Deboning chicken is super easy! Here’s how to do it: Remove the skin. Flip the thigh over so you have access to the underside. Cut beside the bone on both sides, all the way down, until the bone has been completely exposed. Cut underneath the bone and try not to cut all the way through to the other side of the thigh. Remove the bone and feel around for any other little bits of cartilage that may have been left behind. You can remove the larger chunks of fat you see as well. Do you want watch the process? Here is a great video so you can see it done.
Pan fried chicken thighs recipe
Heat a pan on medium high heat and add some oil. Toss the chicken thighs with a touch of oil, then with the spices.
Once the oil in the pan is hot, sear the chicken thighs until fully cooked. The internal temperature should read at least 165° at the thickest part of the largest thigh. That’s it! Enjoy 😘
Expert Tips
- Unless you can find a good deal on boneless skinless chicken thighs, deboning them yourself is super easy. Follow this tutorial to learn how it’s done!
- Do you like spicy foods? Try doubling the cayenne in this recipe.
- It’s important to check your chicken with a digital meat thermometer. Uncooked chicken can make you very sick, whereas over done chicken is dry and not as appealing.
How do you fry chicken thighs in a cast iron skillet?
The exact same way you would in any skillet! Make sure you don’t skip out on the oil and pre heat your pan. I love my cast iron skillet and use it all the time.
After the chicken has been removed, clean your pan right away. If it is beautifully seasoned, do what you normally do to take care of it.

● **Problem details**: According to the chicken thigh recipe, what internal temperature should the cooked chicken reach, and where should it be measured? Rely only on the chicken thigh recipe above.

● **Dataset items**:
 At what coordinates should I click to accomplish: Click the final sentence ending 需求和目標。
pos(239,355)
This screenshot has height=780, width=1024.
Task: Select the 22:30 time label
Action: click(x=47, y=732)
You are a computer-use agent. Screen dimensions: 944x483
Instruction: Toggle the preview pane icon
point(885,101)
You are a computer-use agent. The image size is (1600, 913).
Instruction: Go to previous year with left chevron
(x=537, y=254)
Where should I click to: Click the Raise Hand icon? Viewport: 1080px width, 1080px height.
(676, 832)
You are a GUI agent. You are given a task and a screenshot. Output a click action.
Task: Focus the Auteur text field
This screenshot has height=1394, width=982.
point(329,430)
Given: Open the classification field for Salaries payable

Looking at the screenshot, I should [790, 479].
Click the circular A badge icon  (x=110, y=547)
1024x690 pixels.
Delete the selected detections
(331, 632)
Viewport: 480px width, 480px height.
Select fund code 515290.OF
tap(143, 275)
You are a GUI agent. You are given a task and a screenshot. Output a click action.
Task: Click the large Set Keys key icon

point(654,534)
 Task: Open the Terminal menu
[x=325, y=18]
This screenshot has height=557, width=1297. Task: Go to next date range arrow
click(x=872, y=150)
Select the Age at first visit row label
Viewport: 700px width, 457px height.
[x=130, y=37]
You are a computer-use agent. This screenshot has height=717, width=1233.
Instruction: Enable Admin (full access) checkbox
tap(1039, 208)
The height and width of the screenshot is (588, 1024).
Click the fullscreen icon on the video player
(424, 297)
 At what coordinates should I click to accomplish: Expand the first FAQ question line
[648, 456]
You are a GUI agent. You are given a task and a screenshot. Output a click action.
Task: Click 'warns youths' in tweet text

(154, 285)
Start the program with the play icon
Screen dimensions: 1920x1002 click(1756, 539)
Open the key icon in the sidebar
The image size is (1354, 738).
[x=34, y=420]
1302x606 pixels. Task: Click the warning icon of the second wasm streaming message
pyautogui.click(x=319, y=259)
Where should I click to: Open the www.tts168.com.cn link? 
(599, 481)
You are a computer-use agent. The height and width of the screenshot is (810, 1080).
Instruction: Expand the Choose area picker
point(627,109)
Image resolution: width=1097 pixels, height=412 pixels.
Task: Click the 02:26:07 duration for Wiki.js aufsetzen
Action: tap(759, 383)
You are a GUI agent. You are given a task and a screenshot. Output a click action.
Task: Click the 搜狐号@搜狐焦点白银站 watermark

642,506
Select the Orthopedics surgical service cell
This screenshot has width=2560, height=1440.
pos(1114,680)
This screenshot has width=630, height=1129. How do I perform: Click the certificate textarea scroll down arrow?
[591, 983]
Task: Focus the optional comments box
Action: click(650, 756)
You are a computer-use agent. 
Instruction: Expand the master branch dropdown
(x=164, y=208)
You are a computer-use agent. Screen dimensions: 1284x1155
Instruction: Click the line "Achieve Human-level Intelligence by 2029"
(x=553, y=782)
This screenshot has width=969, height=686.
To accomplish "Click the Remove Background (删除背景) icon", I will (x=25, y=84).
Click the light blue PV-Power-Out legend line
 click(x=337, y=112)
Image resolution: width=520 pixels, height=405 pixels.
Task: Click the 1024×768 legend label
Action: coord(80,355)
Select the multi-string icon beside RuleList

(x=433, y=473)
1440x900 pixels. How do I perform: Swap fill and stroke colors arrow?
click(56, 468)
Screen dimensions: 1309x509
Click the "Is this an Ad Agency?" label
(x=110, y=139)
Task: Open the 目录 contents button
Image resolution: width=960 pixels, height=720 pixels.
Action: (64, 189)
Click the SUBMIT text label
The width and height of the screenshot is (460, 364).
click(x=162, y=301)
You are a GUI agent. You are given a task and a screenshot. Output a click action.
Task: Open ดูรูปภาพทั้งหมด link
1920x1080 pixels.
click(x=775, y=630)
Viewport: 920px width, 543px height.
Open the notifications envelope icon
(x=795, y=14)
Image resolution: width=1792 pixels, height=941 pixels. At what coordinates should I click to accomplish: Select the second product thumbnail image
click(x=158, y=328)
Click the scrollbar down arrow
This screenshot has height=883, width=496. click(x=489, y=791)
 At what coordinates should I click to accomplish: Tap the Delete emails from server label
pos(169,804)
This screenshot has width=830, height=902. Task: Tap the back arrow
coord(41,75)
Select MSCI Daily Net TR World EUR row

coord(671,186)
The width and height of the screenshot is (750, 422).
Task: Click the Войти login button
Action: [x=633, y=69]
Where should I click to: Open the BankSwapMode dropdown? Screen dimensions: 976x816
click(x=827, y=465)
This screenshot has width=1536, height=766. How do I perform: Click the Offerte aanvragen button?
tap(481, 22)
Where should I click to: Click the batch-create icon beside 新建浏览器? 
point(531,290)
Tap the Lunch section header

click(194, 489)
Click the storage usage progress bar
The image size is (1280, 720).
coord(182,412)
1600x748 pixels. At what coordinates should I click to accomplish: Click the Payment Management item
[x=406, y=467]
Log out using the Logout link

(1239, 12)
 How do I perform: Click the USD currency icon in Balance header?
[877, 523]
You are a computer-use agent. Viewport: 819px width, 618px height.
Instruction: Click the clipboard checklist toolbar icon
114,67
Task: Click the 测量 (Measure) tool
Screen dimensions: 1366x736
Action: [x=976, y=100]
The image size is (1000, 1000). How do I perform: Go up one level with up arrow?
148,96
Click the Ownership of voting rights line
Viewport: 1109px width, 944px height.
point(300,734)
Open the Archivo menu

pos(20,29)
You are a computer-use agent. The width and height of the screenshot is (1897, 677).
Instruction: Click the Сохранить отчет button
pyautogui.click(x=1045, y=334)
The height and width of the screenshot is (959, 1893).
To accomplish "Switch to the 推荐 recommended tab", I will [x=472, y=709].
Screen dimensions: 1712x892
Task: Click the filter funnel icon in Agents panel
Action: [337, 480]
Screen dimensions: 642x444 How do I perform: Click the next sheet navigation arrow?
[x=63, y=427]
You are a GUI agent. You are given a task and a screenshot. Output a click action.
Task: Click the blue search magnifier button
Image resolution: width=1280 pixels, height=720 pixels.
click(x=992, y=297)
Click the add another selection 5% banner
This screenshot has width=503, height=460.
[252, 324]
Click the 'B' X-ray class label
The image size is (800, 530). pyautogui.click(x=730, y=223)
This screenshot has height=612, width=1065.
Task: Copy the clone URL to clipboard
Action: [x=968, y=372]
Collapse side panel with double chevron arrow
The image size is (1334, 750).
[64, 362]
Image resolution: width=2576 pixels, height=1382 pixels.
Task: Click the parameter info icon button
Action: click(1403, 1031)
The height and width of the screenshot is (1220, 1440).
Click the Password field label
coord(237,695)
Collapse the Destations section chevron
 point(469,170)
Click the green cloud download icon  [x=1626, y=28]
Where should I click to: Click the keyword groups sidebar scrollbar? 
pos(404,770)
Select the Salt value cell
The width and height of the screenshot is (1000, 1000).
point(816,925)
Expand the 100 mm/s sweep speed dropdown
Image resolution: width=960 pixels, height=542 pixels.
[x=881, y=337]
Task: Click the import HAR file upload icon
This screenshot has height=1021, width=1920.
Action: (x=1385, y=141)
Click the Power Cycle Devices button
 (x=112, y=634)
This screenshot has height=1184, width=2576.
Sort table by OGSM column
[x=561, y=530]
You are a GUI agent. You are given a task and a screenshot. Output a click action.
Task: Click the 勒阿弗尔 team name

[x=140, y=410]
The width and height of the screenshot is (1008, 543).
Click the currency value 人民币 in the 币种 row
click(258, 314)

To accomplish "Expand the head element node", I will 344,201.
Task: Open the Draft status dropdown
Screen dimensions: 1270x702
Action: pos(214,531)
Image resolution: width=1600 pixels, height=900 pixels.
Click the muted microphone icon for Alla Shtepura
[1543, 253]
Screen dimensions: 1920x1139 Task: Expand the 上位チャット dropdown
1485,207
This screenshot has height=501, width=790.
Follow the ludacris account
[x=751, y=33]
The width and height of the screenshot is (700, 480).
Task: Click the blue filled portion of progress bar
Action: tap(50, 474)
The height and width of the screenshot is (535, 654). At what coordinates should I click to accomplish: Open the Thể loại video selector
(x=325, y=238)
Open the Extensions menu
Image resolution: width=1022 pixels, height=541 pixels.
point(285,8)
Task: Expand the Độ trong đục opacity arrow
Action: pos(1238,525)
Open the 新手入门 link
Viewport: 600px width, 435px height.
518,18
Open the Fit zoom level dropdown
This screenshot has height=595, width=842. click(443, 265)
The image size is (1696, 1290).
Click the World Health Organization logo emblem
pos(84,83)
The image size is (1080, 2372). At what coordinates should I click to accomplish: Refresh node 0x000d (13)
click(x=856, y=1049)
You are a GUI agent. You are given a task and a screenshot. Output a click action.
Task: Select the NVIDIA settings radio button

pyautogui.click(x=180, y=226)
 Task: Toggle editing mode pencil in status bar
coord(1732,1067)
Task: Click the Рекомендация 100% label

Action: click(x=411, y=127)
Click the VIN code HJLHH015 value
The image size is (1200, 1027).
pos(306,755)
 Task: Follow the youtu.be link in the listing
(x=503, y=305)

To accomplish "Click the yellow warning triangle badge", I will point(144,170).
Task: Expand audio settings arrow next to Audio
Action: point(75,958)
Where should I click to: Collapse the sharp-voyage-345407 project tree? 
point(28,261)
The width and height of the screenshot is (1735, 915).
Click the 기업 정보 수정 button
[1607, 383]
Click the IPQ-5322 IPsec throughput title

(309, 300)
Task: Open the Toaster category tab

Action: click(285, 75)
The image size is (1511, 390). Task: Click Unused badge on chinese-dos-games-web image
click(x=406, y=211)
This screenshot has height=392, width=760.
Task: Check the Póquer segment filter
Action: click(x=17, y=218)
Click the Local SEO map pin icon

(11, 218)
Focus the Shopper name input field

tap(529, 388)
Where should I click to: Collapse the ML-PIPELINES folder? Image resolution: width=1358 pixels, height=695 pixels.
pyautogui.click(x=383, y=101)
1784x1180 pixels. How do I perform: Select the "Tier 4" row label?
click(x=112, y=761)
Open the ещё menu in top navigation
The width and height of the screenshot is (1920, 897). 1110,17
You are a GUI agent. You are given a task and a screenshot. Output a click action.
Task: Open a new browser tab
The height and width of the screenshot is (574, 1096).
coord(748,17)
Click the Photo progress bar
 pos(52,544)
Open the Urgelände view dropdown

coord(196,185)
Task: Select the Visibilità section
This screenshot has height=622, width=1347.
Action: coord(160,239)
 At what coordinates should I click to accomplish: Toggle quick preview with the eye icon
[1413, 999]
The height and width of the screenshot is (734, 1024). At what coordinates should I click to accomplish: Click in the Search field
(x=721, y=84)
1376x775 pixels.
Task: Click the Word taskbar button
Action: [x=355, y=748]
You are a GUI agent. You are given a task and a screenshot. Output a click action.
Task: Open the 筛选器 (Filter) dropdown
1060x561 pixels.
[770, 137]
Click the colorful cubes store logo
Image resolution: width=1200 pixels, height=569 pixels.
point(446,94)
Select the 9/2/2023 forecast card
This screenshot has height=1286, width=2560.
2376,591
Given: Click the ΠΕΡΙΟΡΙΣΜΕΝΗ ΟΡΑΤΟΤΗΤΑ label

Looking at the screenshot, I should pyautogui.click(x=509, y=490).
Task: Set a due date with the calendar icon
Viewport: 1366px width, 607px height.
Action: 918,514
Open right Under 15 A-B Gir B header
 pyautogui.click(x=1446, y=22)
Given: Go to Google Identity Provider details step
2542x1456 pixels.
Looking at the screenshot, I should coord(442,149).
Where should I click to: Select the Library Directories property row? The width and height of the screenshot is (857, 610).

● **Result of this exercise**: At least 165°, measured at the thickest part of the largest thigh.